Seedbank: There are no walk-in stores.
Safest to order online locally; avoid risk of confiscation by customs.
Seeds are illegal and do not pass as souvenirs. Many well-known established international seed banks courier seeds to South Africa. Packaged normally, or sent stealth (inside a T-Shirt). If intercepted by customs, they will be confiscated; people have been prosecuted for importation of seeds. There are a few select companies that have taken away the risk, offering overnight couriering of trusted international brands.
Grow Shop: Few walk-in stores with basic essential gear. Nothing too fancy.
Looking for top expensive brands you’d need to source those from overseas grow shops. There are a few walk-in grow shops in most major cities, with other grow shops choosing to courier only.
You can buy the essential gear to get going. Unfortunately, mostly cheaper more affordable products are available only. More expensive high-end brands need to be imported directly from respective countries.

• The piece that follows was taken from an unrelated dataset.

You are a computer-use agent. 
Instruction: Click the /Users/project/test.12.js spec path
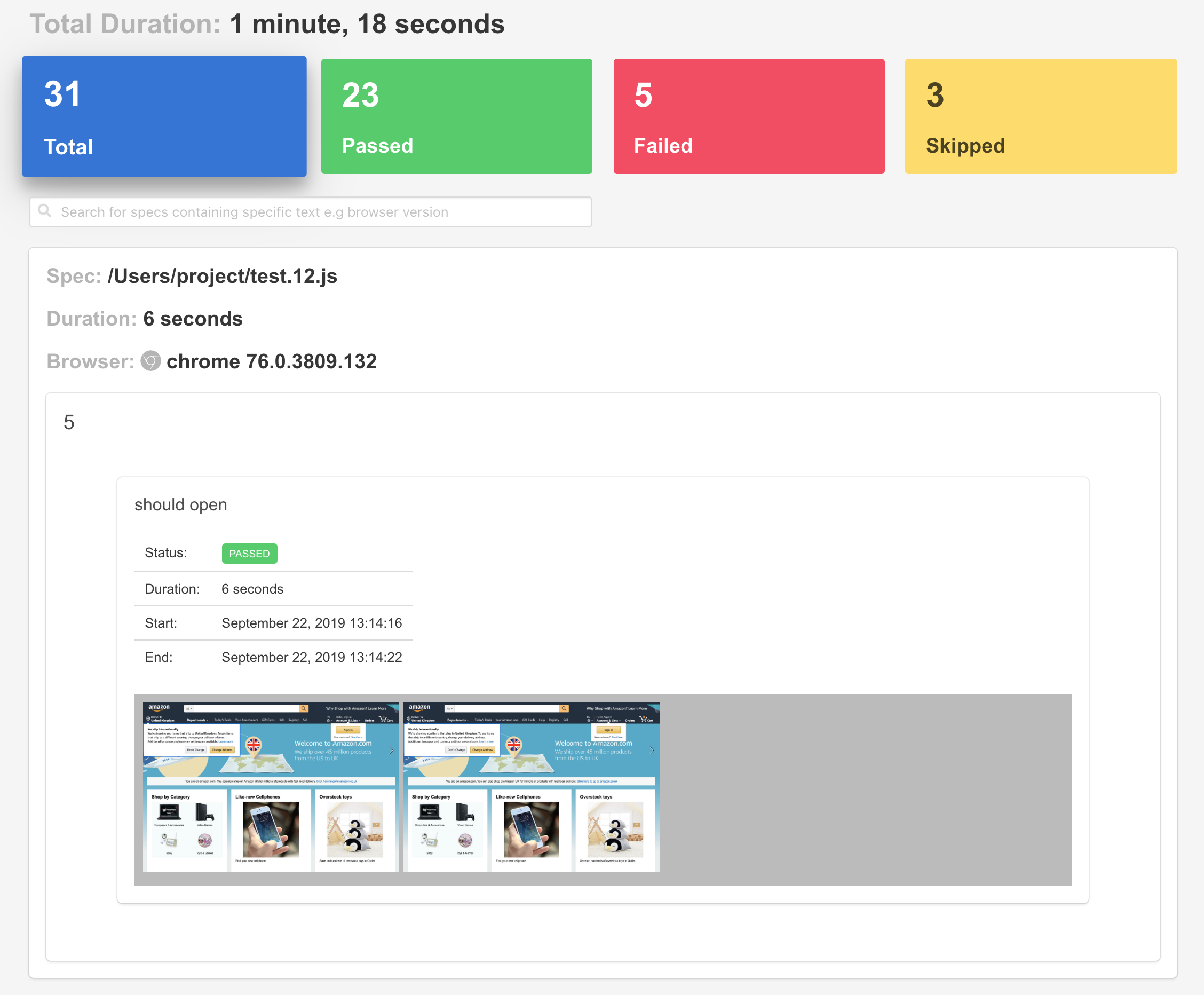point(223,277)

Coffee Shop: Only one! 420 Café in Sandton.
One walk-in store in CPT, selling mostly “Chinese” glass, is Little Amsterdam. Most tobacconists sell cheap silicone products that should be avoided at all costs.
One company with a passion for quality has taken the initiative to bring the real deal when it comes to glass and accessories from the States and Europe (420 Store).

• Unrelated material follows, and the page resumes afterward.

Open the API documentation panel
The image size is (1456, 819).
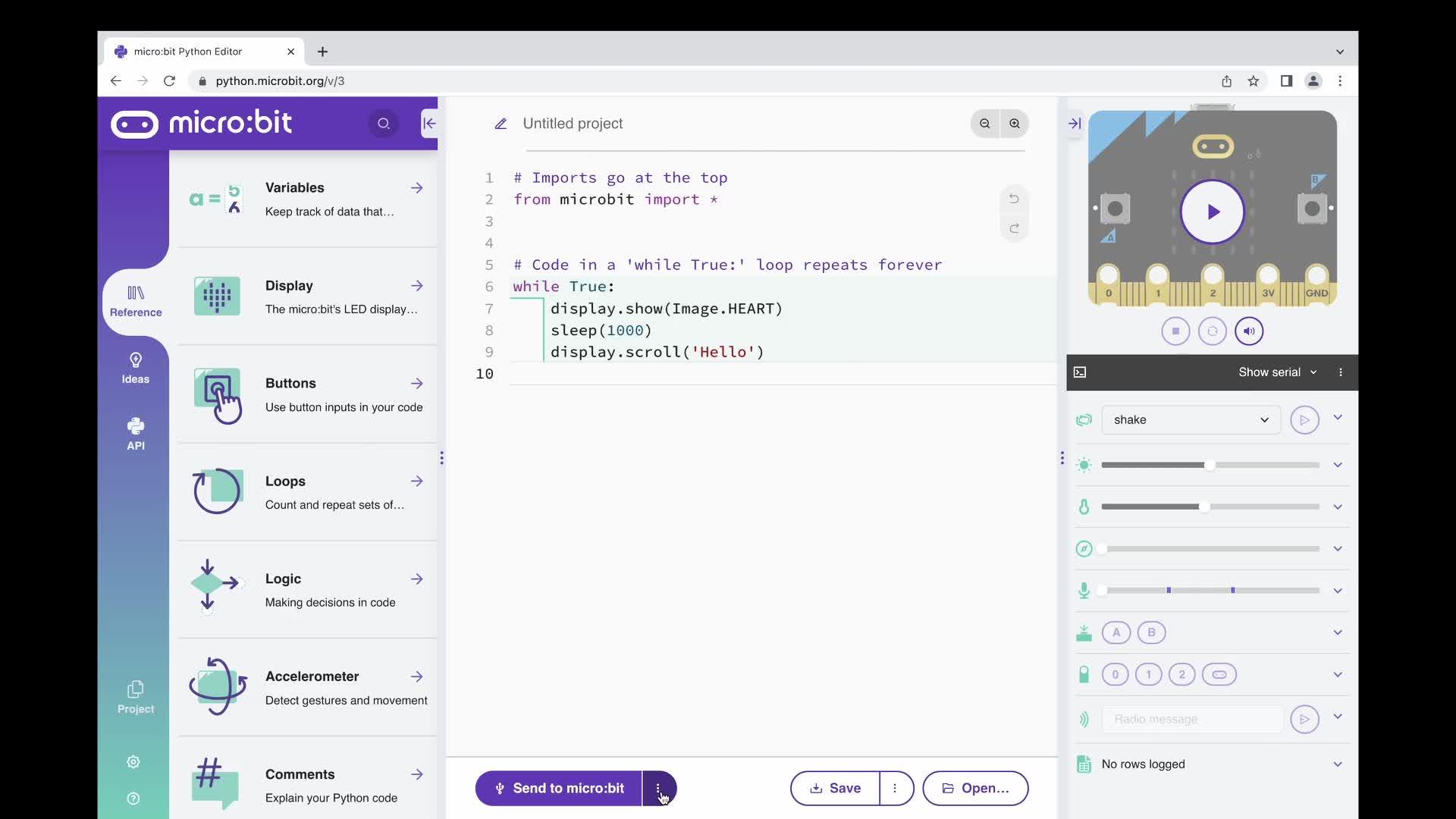(135, 434)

Two walk-in stores in Cape Town. Vape Stores hold a wider range and offer excellent after sales service. Easiest to order online. You can buy most international brands from the most basic pens to expensive desktop vaporizers from 420 Store.
Hemp: Although cannabis as a whole was illegal until recently, hemp products were overlooked and widely accepted. Hemp is sold for fishing bait, available at your local tackle shop. Health shops, and even select supermarkets, sell hemp seed dietary supplements. There is only one shop in S.A. that specializes in all hemp-based products, including clothing and beauty products, Hemp Emporium. Hemp Emporium's physical shop is in CPT, but all their products are available online.

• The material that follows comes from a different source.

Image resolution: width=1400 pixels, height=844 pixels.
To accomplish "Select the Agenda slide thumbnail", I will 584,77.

Many pharmacies and health shops stock hemp-based CBD Oil. Hemp-derived CBD Oil, including Elixinol and Coin, are dietary supplements only, and not to be confused with CBD FECO oil used to treat and manage various conditions and/or symptoms.
Iqela Lentsango: The Dagga Party of South Africa (more commonly known as the Dagga Party) is a South African political party founded in February 2009 by Jeremy Acton, who remains the party's leader. The Dagga Party was established to allow voters who support the legalization of dagga to have representation in elections. The party's position is that cannabis users should have the same rights as those who use tobacco and alcohol.
Julian Stobbs and Myrtle Clarke are known as the ""Dagga Couple"" in South African media. In August 2010, their property was raided, and they were arrested on charges of possessing and dealing in dagga. In February 2011, they argued before a magistrate's court that they had a ""human right to ingest anything"" they chose, provided that it did not harm them, and applied for leave to take their case before the Constitutional Court. Their case was struck from the court roll, pending the result of their constitutional challenge of the legality of cannabis prohibition. The case was partly heard in 2017 and the constitutional court delivered their final judgement in September 2018.
Cape Town Marches
Since 2000, as part of the Global Marijuana March initiative, Cape Town has hosted an annual pro-legalization Cannabis Walk on the first Saturday of May in an effort to make weed legal in South Africa. About 400 people took part in 2012, a crowd of 500 in 2013, and ""a few hundred"" people marched in 2015. The participants increased to 3,000 in 2016, and to 6,000 in 2017. In 2014, a report by the Anti-Drug Alliance of South Africa argued that the criminalization of cannabis had ""created victims rather than solutions"", and recommended legalization.